You'll notice I haven't talked about mods or fanfic or entertaining Let's Plays or Minecraft city-building or roleplaying in MMOs. Those are also, of course, exercises of imagination, collaborations between the designers and the players, and some of them are much more impressive. But right now, that imaginative spark is leaping behind the eyes of millions of players - players who'll never get around to building a mod and wouldn't be caught dead roleplaying online. When we engage imaginatively, even for a moment, we enrich our lives and all our future experiences.
I've said elsewhere that developers win by trusting their players to pay attention. This is an easier sell at the indie end than at the AAA end. In AAA development, the geological pressure of the commercial landscape often squeezes games into diamonds: compressed, lifeless, beautiful things, complete in themselves, where there's not much room for change and interpretation. But of course there are plenty of talented creators working in AAA too, and those commercial imperatives also recognise the power of engagement and customisation. Look at the team roster in any XCOM game, and you'll see what I mean.
And at the indie end, where necessity has always been the mother of invention, poetic design is a real opportunity. When your resources are limited, there's less temptation to fill all the gutters and illuminate all the shadows. Where there are gutters and gaps and shadows, there's the opportunity for player imagination. Minecraft wouldn't have got to where it is today if it had opted for total photorealism.
This is one of the reasons I'm suspicious of the idea of the holodeck, of immersive VR, of AI-driven simulation. People have been excited about this for decades.
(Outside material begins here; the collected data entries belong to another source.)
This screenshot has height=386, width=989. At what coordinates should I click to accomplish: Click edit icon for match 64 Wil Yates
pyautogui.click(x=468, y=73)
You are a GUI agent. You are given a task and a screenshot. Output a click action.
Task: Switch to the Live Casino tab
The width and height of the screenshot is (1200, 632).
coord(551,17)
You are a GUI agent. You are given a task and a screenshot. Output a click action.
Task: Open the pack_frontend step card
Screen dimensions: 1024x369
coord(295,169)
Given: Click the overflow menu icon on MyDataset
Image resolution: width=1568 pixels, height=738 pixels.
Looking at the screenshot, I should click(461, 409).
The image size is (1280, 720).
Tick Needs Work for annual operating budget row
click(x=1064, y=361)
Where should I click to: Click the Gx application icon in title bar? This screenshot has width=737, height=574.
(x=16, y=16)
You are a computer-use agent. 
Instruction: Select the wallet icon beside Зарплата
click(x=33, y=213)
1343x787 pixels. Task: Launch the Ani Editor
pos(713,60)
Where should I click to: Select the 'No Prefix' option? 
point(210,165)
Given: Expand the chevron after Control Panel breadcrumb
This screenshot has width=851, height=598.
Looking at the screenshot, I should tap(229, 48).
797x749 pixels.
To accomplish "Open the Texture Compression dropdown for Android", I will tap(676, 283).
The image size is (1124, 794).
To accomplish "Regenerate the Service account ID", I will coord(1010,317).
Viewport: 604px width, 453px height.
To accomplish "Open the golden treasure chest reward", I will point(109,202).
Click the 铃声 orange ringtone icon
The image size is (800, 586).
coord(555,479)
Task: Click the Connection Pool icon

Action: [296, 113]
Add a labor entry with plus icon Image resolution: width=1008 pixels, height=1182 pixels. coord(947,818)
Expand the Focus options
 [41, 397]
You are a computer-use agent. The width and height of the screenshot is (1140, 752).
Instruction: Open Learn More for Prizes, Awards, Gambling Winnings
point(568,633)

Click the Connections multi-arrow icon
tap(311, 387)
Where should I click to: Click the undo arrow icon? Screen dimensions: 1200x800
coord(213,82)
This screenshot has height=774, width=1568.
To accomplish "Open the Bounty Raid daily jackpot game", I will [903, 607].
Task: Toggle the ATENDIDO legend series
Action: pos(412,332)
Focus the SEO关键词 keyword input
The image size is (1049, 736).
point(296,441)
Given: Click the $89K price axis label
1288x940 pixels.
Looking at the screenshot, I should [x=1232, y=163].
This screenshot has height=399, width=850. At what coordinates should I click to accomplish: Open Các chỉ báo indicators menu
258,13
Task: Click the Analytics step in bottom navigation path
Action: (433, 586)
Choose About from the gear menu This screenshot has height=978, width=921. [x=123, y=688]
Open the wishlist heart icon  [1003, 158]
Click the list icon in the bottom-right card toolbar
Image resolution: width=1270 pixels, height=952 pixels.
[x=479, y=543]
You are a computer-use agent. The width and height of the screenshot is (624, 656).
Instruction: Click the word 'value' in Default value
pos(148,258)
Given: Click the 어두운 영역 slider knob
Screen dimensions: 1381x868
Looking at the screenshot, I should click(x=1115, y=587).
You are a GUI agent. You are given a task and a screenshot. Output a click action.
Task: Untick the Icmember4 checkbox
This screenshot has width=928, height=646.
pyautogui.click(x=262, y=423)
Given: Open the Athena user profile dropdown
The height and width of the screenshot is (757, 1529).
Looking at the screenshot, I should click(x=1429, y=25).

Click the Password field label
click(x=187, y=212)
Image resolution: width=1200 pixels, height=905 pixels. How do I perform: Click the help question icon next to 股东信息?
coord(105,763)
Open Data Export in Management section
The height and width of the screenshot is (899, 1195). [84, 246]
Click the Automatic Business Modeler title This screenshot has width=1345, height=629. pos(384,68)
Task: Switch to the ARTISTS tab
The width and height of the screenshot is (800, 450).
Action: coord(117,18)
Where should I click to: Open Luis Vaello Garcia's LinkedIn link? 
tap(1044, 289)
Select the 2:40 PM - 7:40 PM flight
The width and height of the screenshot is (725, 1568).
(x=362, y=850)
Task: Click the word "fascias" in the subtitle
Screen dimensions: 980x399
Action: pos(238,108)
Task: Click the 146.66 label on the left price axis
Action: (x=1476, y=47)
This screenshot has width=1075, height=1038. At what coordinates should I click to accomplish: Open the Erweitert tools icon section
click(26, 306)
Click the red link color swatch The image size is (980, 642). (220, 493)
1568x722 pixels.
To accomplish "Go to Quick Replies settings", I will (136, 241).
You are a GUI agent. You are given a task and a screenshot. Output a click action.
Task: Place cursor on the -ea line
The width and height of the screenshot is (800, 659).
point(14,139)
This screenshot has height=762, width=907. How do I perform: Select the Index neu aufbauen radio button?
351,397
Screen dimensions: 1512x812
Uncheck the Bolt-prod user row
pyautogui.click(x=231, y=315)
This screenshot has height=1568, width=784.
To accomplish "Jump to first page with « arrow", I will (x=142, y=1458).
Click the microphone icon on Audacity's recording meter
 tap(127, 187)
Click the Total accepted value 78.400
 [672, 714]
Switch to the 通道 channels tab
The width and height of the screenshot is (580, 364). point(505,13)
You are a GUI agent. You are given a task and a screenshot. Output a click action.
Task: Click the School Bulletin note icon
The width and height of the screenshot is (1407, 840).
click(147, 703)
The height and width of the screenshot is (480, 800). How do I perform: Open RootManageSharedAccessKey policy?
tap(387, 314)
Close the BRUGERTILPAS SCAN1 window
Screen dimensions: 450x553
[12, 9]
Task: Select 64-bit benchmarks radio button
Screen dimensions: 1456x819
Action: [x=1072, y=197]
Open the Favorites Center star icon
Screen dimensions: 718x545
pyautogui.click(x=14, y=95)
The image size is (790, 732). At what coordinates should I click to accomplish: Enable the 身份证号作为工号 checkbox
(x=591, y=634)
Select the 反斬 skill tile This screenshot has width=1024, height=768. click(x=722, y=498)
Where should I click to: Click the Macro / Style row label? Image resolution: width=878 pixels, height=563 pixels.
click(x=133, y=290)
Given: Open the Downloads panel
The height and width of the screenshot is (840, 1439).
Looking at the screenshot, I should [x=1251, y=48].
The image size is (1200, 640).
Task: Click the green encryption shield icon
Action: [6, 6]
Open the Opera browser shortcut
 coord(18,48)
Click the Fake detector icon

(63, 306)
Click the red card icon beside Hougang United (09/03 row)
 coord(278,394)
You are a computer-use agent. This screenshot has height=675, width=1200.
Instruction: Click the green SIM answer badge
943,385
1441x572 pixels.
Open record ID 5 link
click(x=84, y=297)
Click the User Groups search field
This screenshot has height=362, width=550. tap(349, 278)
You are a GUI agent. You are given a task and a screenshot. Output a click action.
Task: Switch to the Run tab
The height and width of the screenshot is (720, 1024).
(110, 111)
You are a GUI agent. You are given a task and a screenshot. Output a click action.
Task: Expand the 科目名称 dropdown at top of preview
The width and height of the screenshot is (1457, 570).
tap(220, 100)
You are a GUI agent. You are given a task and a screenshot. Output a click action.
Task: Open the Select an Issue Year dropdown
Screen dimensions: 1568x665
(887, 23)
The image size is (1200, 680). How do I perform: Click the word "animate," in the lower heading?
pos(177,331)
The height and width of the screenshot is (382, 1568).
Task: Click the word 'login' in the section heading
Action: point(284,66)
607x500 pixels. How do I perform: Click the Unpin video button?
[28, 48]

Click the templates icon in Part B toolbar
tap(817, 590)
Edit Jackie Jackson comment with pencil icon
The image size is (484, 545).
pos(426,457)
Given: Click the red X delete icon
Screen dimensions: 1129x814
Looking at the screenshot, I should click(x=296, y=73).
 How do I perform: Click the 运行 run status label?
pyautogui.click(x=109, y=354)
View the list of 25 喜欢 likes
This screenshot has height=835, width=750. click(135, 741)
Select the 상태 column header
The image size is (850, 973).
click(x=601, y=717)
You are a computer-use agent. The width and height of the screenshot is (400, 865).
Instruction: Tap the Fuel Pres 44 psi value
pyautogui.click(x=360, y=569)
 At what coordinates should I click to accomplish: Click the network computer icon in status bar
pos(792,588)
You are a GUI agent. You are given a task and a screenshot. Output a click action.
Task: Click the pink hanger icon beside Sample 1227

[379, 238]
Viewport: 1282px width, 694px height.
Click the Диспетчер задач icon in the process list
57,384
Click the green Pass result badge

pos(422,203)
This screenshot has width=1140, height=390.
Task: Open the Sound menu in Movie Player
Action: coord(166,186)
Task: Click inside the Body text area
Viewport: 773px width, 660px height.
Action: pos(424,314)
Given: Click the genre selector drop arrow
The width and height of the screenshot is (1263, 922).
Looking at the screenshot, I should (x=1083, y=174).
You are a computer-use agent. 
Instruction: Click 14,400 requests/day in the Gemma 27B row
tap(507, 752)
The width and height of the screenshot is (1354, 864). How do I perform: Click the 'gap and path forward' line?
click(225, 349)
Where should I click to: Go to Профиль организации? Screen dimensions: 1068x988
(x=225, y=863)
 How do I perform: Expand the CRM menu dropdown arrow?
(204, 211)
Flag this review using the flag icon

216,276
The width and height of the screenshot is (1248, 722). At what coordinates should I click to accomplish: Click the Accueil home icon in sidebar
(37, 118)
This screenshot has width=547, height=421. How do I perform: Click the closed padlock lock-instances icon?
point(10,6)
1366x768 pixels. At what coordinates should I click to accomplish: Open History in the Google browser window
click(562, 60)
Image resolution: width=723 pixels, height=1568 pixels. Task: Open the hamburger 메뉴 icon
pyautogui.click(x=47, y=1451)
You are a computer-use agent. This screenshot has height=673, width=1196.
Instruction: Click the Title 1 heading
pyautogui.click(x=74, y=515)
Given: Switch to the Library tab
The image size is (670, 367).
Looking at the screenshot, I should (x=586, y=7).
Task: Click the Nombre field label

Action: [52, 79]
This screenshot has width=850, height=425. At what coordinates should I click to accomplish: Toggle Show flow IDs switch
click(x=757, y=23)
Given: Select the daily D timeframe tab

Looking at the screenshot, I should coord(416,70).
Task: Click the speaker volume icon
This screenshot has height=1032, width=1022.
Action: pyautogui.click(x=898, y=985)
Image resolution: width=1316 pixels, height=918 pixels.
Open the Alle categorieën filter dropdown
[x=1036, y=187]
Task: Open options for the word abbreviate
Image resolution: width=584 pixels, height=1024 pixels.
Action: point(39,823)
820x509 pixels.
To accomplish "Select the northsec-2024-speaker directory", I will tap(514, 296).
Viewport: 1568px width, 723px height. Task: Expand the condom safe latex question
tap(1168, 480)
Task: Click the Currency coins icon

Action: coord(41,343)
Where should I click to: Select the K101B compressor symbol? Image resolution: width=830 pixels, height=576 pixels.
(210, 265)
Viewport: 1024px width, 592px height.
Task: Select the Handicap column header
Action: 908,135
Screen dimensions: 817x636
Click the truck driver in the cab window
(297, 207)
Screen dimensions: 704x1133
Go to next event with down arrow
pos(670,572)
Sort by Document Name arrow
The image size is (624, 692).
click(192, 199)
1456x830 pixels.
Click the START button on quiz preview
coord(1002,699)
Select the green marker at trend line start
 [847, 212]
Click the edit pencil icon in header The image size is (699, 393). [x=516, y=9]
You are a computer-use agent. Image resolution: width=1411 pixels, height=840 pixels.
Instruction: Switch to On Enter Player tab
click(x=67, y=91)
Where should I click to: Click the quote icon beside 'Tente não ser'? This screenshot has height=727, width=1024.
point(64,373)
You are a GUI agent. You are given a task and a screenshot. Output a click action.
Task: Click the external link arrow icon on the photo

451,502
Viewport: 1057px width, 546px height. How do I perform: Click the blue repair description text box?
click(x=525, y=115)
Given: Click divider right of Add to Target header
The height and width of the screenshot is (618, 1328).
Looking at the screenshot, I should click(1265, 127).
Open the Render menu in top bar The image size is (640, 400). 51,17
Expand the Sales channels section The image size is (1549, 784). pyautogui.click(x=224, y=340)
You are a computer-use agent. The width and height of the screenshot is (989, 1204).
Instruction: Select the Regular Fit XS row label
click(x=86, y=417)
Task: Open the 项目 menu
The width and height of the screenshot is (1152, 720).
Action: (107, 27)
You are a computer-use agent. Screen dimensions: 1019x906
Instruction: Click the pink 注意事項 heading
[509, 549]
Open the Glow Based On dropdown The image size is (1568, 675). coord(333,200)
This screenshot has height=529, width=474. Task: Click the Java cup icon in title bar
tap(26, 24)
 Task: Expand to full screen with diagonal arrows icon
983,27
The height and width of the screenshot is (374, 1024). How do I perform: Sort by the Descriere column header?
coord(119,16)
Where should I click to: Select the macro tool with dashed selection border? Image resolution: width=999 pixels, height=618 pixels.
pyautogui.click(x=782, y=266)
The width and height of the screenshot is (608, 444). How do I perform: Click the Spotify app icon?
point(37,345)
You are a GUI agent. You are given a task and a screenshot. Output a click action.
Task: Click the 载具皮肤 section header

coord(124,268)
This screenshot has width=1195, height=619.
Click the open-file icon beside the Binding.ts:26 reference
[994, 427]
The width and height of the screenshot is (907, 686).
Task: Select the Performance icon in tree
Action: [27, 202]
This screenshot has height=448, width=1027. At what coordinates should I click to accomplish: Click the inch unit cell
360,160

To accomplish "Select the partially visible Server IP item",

You pop on your helmet and there's a universe-sized MMO with an infinite content engine that builds all the plots for you seamlessly and fills in all the gutters. But apart from the moral and philosophical questions this raises, like 'wouldn't you need a wee every so often', man, what a shame to spoon-feed our imaginations. We'll probably all end up in VR brain hats anyway, once we've wrecked the earth and discovered fusion power. We needn't be in any hurry to get there.
Tolkien, who knew a thing or two about poetry, said:
"Part of the attraction of [the Lord of the Rings] is, I think, due to the glimpses of a large history in the background: an attraction like that of viewing far off an unvisited island, or seeing the towers of a distant city gleaming in a sunlit mist. To go there is to destroy the magic, unless new unattainable vistas are again revealed."
We all enjoy an unattainable vista or two. Let's not gentrify all the gutters.